● PAGE EXTRACT
((

The e13.5 AL cell population that is neither proliferating nor differentiated was investigated for expression of various cell cycle regulators. It was found that cyclin E was particularly expressed in these cells (Fig. 2A and B) but that cyclin D1 or D2 was not (Fig. 2C to E). Expression of cyclins D1 and D2 in proliferating cells was expected. Cyclin E is reported to be expressed at the G1-to-S transition (37), but surprisingly, cyclin E-positive cells of the developing pituitary did not include any BrdU-positive cells (Fig. 2A) or Ki67-positive cells (Fig. 2B). The Cip/Kip family of cdki's has been associated with cell cycle exit (37). Since p57Kip2 (CDKN1C) was shown to be expressed particularly strongly during early pituitary development (21) and its knockout results in organomegaly (43), we investigated its expression in developing pituitaries. We performed colabeling of p57Kip2 with BrdU (Fig. 2G) and Ki67 (Fig. 2I). p57Kip2-positive cells were never found to be BrdU positive (Fig. 3G) and only rarely were Ki67 positive (Fig. 2I, inset). In order to ascertain that p57Kip2-positive AL cells are indeed noncycling, we also did colabeling of p57Kip2 with cyclin D2. Mostly singly positive cells for p57Kip2 were observed in the AL, although there were a few cyclin D2/p57Kip2 doubly positive cells (Fig. 2H). The similar distributions of p57Kip2- and cyclin E-positive cells suggest that they may overlap: indeed, p57Kip2 was coexpressed with cyclin E in most AL noncycling cells (Fig. 2J to L and 3J and K). The central location of p57Kip2- and cyclin E-positive cells in the e13.5 developing AL suggests that these cells may represent an intermediate population between proliferating and differentiated cells. All of these cells (Ki67-positive, p57Kip2/cyclin E-positive, and also differentiated cells) are of surface ectoderm origin and, as such, express Pitx1 (26, 27; data not shown); they are thus all of similar lineages.
FIG. 2.

))

● WHAT THIS TASK INVOLVES
Extend the passage on cell cycle regulators in the developing pituitary, picking up right after its last line. The data that follow come from a different source than this text.

● DATA BLOCK
((

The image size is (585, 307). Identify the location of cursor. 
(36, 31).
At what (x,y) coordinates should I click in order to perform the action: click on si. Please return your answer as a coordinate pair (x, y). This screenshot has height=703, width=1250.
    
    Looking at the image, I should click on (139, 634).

))

● EXERCISE OUTPUT
p57Kip2 and cyclin E mark noncycling undifferentiated cells in the anterior pituitary. Colocalization experiments were performed with different proliferation and differentiation markers at e13.5 and e14.5, a developmental period when noncycling undifferentiated cells are most abundant. (A) BrdU-positive cells are not colabeled with cyclin E, a cyclin thought to be involved in G1-S transition. (B) Similarly, cyclin E does not colabel any cells with Ki67, a marker of proliferative cells. However, cyclin D1 (C) and cyclin D2 (D) colocalize partially with BrdU or Ki67 (E), suggesting that cyclin D expression is maintained until the beginning of S phase. p57Kip2-positive cells are BrdU negative (G) and mostly cyclin D2 (H) and Ki67 (I) negative. (J to L) Colocalization of p57Kip2 and cyclin E expression in cells of the developing anterior pituitary. (M to R) In order to clearly assess the differentiation status of cyclin E- and p57Kip2-positive cells, we performed colocalization of p57Kip2 (M) and cyclin E (P) with a mix of proliferation and differentiation markers (N and Q). Proliferating cells are identified by nuclear staining of BrdU and pHH3, while differentiated cells are marked by cytoplasmic labeling of POMC and αGSU (O and R). p57Kip2- and cyclin E-positive cells do not colabel with any of these markers, indicating that these noncycling cells are undifferentiated. (F) Schematic representation of the different cell populations at e13.5/e14.5 showing noncycling undifferentiated precursors physically located between proliferating progenitors and differentiated cells. WT, wild type.
FIG. 3.
p27Kip1 replaces p57Kip2 during pituitary differentiation. The expression of another member of the Cip/Kip family, p27Kip1 (B and E), is complementary to the expression of p57Kip2 (A) and cyclin E (D) at e13.5. There is a small overlap between the two populations (C and F). The expression of p27Kip1 is not correlated with the proliferation marker cyclin D2 (G) or Ki67 (H). The ventral/rostral expression pattern of p27Kip1 suggests that it is expressed in nonproliferating differentiated cells. (I) Indeed, all Tpit-positive corticotroph cells coexpress p27Kip1. (J to L) Quantification of colabeling for different markers in the population of noncycling cells. These data are presented relative to p57Kip2 (J)-, cyclin E (K)-, and Tpit (L)-positive cells. WT, wild type.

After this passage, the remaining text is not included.